Collected data entries
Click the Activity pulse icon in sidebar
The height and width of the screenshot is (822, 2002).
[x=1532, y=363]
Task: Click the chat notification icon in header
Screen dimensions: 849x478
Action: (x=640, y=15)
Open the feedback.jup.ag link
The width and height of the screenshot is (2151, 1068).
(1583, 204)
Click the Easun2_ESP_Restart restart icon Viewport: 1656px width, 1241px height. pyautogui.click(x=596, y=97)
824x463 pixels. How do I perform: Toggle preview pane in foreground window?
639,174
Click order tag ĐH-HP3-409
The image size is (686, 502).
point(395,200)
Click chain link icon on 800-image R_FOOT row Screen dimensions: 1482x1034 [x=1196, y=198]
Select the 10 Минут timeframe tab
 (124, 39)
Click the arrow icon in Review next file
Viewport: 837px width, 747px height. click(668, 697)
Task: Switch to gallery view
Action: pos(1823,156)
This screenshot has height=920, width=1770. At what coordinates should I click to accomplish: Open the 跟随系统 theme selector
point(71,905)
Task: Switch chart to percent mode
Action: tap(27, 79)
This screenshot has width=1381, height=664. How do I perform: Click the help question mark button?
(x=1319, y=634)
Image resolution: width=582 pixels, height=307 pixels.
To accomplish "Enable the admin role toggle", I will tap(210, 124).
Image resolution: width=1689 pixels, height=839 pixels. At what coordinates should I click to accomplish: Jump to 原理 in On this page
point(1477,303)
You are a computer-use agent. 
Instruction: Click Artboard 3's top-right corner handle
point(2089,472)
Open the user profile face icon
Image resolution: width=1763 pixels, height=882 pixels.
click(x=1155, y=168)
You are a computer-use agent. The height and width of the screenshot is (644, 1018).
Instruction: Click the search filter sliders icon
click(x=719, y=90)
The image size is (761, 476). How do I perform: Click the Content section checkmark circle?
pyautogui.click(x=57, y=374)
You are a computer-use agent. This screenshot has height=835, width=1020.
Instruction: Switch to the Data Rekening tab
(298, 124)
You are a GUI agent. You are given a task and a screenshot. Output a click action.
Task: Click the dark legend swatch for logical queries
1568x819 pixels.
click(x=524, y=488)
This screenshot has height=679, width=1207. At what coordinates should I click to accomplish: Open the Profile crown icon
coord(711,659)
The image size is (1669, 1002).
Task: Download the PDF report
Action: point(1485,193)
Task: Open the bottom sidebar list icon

WHAT YOU WILL DO
Using the records above, output exactly the lines from the first through the line that contains "Click the Easun2_ESP_Restart", with both of those included.

EXERCISE SOLUTION
Click the Activity pulse icon in sidebar
The height and width of the screenshot is (822, 2002).
[x=1532, y=363]
Task: Click the chat notification icon in header
Screen dimensions: 849x478
Action: (x=640, y=15)
Open the feedback.jup.ag link
The width and height of the screenshot is (2151, 1068).
(1583, 204)
Click the Easun2_ESP_Restart restart icon Viewport: 1656px width, 1241px height. pyautogui.click(x=596, y=97)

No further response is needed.